Even if Petitioner's sentence had been increased under the Guidelines definition of a crime of violence, he would still not be entitled to relief. Although the ACCA and Guidelines "include an identical residual clause that encapsulates crimes that 'present[] a serious potential risk of physical injury to another[,] 18 U.S.C. § 924(e)(2)(B) [&] U.S.S.G. § 4B1.2(a)(2)," Johnson does not apply to career offender enhancements under the sentencing guidelines. United States v. Matchett, 802 F.3d 1185, 1194 (11th Cir. 2015). This is because the vagueness doctrine under the Due Process Clause does not apply to the sentencing Guidelines but is, instead, "limited to criminal statutes that define elements of a crime or fix punishments." Id. As Petitioner's sentence was not based on application of the ACCA's residual clause or even the residual clause in the Guidelines, and the Eleventh Circuit has determined Johnson does not apply to enhancements under the Guidelines, Petitioner is not entitled to be resentenced without application of § 2K2.1. See id.; see also United States v. Kirk, 636 F. App'x 548, 550 (11th Cir. 2016) ("[N]othing in Johnson precludes the application of the offense level increases or enhancements in the advisory sentencing guidelines."); United States v. Snipes, CR 11-00268 / CV 15-00419, 2015 WL 8207484, at *1-2 (S.D. Ala. Dec. 7, 2015) (dismissing Johnson-based claim for resentencing without § 2K2.1 enhancement under reasoning of Matchett).

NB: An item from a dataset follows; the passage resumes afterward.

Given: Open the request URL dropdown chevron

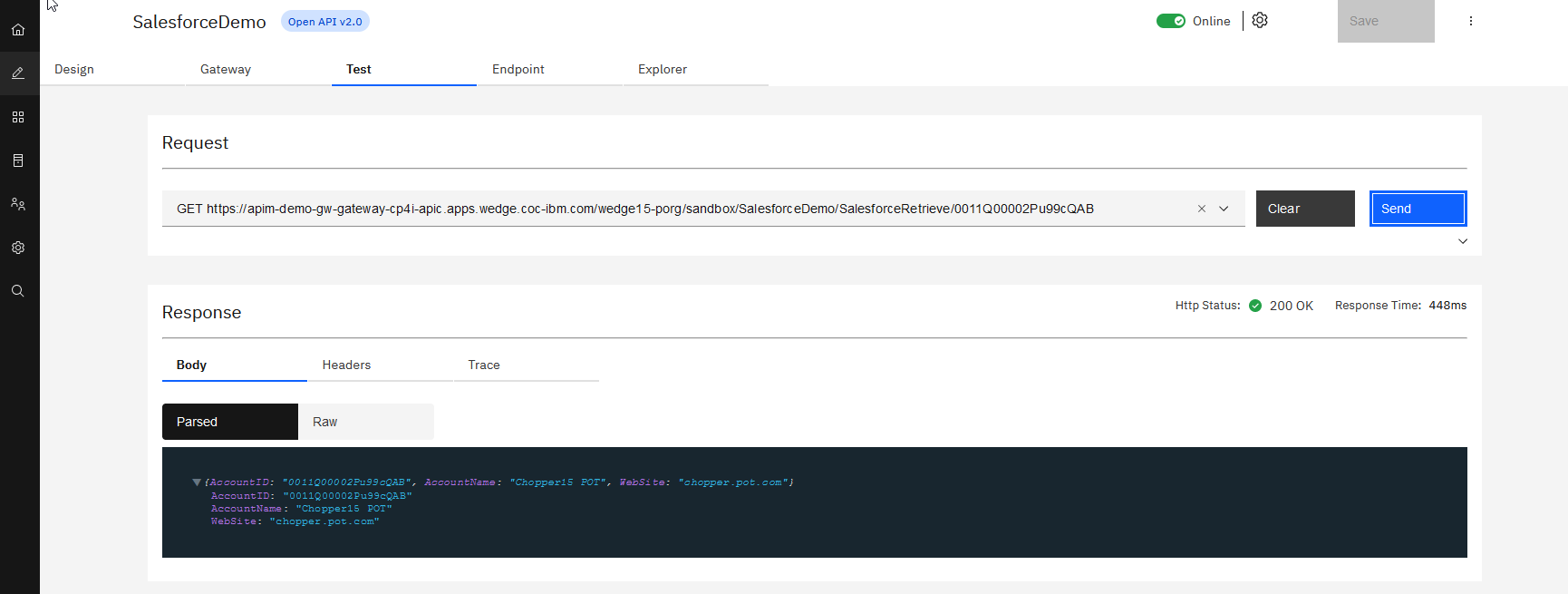Looking at the screenshot, I should 1224,209.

The United States Supreme Court has granted certiorari to consider whether Johnson applies retroactively to collateral cases challenging federal sentences enhanced under the residual clause in U.S.S.G. § 4B1.2(a)(2) and whether Johnson's constitutional holding applies to the residual clause in U.S.S.G. § 4B1.2(a)(2) such that a challenge to a sentence imposed under this portion of the Guidelines is cognizable on collateral review. Beckles v. United States, 616 F. App'x 415 (11th Cir. 2015), cert. granted No. 15-8544 (U.S. June 27, 2016).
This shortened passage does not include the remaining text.